◆ Required work
Please copy the records below word for word, starting at the line that contains "Viewport: 474px width, 474px height." and ending after the line that contains "click(x=193, y=34)".

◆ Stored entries
# # #

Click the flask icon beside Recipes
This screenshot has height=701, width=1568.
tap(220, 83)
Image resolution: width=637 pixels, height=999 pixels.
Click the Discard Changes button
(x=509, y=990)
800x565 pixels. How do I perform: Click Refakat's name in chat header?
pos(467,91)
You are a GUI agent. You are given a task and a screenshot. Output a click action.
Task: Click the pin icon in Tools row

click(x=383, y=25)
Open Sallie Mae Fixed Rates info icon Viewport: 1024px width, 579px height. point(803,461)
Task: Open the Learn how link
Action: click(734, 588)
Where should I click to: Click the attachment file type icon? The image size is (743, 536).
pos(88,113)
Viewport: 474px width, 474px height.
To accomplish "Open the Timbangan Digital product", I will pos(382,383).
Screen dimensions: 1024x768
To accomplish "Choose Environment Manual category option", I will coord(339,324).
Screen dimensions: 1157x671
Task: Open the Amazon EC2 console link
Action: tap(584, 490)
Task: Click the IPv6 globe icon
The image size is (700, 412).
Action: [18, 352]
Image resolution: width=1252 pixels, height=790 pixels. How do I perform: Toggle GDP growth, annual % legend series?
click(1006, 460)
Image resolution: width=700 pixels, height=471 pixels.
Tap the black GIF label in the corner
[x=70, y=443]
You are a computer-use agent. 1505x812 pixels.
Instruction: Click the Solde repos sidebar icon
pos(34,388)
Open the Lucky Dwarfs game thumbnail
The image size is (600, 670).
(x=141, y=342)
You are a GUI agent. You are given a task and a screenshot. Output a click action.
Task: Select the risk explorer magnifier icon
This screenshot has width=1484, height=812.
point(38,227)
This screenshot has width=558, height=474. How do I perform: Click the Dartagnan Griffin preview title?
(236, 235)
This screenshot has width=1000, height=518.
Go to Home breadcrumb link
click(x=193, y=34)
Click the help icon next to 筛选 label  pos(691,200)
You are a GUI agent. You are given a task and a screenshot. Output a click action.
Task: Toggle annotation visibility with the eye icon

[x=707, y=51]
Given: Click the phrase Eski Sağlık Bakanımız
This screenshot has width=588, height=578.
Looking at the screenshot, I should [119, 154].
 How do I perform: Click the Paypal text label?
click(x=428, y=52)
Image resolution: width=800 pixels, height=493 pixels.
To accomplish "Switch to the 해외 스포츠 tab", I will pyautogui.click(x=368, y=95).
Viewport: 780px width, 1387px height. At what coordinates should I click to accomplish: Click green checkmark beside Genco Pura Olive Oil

# # #

◆ Solved problem
Viewport: 474px width, 474px height.
To accomplish "Open the Timbangan Digital product", I will pos(382,383).
Screen dimensions: 1024x768
To accomplish "Choose Environment Manual category option", I will coord(339,324).
Screen dimensions: 1157x671
Task: Open the Amazon EC2 console link
Action: tap(584, 490)
Task: Click the IPv6 globe icon
The image size is (700, 412).
Action: [18, 352]
Image resolution: width=1252 pixels, height=790 pixels. How do I perform: Toggle GDP growth, annual % legend series?
click(1006, 460)
Image resolution: width=700 pixels, height=471 pixels.
Tap the black GIF label in the corner
[x=70, y=443]
You are a computer-use agent. 1505x812 pixels.
Instruction: Click the Solde repos sidebar icon
pos(34,388)
Open the Lucky Dwarfs game thumbnail
The image size is (600, 670).
(x=141, y=342)
You are a GUI agent. You are given a task and a screenshot. Output a click action.
Task: Select the risk explorer magnifier icon
This screenshot has width=1484, height=812.
point(38,227)
This screenshot has width=558, height=474. How do I perform: Click the Dartagnan Griffin preview title?
(236, 235)
This screenshot has width=1000, height=518.
Go to Home breadcrumb link
click(x=193, y=34)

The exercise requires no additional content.